Jerome Johnson

No. 84
- Position: Fullback/Linebacker

Personal information
- Born: January 19, 1985 (age 41) Los Angeles, California
- Listed height: 6 ft 1 in (1.85 m)
- Listed weight: 265 lb (120 kg)

Career information
- High school: Susan Miller Dorsey (Los Angeles)
- College: Oregon
- NFL draft: 2009: undrafted

Career history
- St. Louis Rams (2009)*; New York Giants (2010)*; Arizona Cardinals (2010);
- * Offseason and/or practice squad member only
- Stats at Pro Football Reference

= Jerome Johnson (American football) =

American football player (born 1985)

Jerome Johnson (born January 19, 1985) is an American former professional football player who was a fullback in the National Football League (NFL). He played college football for the Oregon Ducks and was signed by the St. Louis Rams as an undrafted free agent in 2009.
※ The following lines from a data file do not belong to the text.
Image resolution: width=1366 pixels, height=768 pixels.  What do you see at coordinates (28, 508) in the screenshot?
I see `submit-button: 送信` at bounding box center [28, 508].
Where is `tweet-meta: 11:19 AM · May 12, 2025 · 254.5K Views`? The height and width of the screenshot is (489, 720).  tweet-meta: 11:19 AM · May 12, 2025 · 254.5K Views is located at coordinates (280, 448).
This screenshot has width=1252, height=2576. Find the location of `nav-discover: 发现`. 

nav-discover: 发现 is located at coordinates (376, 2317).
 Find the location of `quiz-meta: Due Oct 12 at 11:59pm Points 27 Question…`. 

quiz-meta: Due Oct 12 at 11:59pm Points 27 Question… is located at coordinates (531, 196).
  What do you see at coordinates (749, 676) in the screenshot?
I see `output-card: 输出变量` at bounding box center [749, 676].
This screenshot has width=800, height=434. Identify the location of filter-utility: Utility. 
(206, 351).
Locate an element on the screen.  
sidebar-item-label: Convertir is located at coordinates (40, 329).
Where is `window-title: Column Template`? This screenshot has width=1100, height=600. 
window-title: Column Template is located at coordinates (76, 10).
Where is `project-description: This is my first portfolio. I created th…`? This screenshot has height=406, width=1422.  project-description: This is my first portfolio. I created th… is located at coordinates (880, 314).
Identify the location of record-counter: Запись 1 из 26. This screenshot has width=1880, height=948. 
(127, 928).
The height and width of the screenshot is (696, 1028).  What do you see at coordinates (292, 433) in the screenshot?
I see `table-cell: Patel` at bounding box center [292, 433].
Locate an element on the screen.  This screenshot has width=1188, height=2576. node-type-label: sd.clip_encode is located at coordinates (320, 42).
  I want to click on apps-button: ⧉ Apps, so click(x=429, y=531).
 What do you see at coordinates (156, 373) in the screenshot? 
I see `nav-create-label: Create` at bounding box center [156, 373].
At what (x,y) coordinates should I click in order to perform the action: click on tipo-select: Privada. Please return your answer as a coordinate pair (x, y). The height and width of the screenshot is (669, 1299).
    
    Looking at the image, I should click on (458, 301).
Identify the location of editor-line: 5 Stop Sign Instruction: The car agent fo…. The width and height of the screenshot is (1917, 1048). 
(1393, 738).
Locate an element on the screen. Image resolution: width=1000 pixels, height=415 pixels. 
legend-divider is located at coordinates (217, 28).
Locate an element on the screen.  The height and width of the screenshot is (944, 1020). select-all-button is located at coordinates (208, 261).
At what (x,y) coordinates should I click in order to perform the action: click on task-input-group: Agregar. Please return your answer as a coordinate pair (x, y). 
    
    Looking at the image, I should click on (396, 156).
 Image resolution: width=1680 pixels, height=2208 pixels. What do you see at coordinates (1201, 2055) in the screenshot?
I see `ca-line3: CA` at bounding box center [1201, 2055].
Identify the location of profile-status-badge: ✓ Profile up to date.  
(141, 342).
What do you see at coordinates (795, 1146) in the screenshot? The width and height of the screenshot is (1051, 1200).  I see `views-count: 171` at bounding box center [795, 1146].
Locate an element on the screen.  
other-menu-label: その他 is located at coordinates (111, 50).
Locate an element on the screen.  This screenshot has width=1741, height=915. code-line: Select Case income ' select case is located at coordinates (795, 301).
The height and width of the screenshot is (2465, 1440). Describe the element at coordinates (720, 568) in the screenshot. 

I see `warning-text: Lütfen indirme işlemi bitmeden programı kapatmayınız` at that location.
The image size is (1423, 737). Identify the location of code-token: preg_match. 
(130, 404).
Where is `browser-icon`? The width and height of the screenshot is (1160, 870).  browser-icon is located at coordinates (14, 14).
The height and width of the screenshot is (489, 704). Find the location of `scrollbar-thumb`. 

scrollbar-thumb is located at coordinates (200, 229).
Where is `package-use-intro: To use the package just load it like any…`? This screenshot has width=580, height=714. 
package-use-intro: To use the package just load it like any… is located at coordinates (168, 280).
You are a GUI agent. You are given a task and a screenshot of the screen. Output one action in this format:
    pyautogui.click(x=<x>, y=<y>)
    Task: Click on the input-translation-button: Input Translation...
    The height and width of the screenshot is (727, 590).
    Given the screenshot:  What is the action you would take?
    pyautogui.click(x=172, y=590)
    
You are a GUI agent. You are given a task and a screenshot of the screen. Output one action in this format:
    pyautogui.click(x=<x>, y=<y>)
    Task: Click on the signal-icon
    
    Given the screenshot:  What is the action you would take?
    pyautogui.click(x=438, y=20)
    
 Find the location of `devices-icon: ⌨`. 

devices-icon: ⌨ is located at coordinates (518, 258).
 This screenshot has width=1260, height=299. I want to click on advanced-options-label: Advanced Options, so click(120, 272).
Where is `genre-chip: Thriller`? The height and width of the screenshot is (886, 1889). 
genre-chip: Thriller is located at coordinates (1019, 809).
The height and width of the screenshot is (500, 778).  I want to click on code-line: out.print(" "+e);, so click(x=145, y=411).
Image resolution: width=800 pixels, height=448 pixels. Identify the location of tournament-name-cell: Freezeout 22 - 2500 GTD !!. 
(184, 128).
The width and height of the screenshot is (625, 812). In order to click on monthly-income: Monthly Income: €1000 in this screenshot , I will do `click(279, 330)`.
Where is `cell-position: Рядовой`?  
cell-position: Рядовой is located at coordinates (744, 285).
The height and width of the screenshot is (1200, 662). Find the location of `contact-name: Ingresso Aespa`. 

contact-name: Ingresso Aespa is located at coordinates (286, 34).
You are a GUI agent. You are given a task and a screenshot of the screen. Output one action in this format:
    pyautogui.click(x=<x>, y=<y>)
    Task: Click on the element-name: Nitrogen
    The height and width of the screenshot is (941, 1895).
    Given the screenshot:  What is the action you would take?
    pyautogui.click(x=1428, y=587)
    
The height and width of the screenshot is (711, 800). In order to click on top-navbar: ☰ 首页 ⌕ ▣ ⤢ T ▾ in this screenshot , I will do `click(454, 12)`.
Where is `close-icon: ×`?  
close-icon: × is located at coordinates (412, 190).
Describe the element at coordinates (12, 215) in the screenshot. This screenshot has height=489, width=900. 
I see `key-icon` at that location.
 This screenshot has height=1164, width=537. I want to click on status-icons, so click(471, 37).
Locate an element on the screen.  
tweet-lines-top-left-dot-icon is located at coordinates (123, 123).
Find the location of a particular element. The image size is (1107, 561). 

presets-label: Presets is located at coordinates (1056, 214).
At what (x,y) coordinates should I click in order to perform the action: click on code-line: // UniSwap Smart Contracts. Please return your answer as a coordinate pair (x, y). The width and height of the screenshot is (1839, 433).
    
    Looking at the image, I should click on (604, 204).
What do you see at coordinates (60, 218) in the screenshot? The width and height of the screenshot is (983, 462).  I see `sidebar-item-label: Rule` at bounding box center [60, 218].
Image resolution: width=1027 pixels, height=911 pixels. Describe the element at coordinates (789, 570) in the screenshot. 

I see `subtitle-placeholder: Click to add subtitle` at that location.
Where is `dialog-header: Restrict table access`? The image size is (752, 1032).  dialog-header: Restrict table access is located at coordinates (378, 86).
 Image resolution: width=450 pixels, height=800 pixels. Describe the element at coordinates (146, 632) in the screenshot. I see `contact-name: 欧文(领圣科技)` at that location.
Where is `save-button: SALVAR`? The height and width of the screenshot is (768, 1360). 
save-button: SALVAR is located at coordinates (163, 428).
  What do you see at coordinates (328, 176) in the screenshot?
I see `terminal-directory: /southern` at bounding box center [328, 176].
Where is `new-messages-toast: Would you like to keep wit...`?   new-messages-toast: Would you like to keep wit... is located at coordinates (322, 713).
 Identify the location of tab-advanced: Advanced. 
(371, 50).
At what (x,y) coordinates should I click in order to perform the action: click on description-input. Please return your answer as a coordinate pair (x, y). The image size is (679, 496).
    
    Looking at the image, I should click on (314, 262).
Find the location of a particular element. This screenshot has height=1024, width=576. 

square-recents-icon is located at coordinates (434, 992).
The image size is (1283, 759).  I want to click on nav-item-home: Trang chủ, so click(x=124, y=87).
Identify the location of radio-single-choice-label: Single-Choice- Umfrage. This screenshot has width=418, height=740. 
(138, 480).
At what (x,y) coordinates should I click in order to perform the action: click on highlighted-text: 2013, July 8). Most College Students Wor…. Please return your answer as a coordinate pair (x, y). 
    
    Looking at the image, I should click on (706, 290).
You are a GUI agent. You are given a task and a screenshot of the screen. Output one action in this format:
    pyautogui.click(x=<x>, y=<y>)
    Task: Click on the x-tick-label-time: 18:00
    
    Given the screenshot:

Johnson was also a member of the New York Giants and Arizona Cardinals.

==Early life==
Johnson played football and graduated from Susan Miller Dorsey High School in Los Angeles, California, and was a two-time All-City selection, 2001 City Champion.

==College career==
Johnson played for one year at West Los Angeles Community College. In 2006, he played in 12 games with no starts on defense as a linebacker and on special teams, recording one tackle at the University of Nevada. In 2007, he played in all 13 games with eight starts at inside linebacker and was fifth on the team with 58 tackles, 6 pass breakups 6.5 tackles for loss and recovered two fumbles and forced one. He received the BLACK OUT award for hardest hitter. In 2008 Johnson played 13 games at linebacker and made 86 tackles (10 for losses) 8 PBU's and one interception for 28 yards, which he returned for a touchdown. He received the BLACK OUT award and Fireman Award for playing all 3 linebacker positions in a season.

==Professional career==
===St. Louis Rams===
Johnson was signed by the St. Louis Rams as an undrafted free agent on April 30, 2009. During the 2009 preseason he had three receptions for 22 yards and one rush for two yards in four games played. He was released on September 5, 2009.

===New York Giants===
Johnson was signed by the New York Giants on January 6, 2010. He was waived by the Giants on September 4, 2010.

===Arizona Cardinals===
On September 5, 2010, Johnson was claimed off waivers by the Arizona Cardinals. He was released on September 14, 2010.

==Personal==
Johnson's brother Jeremiah played at Oregon and signed as an undrafted rookie free agent with the Houston Texans in 2009.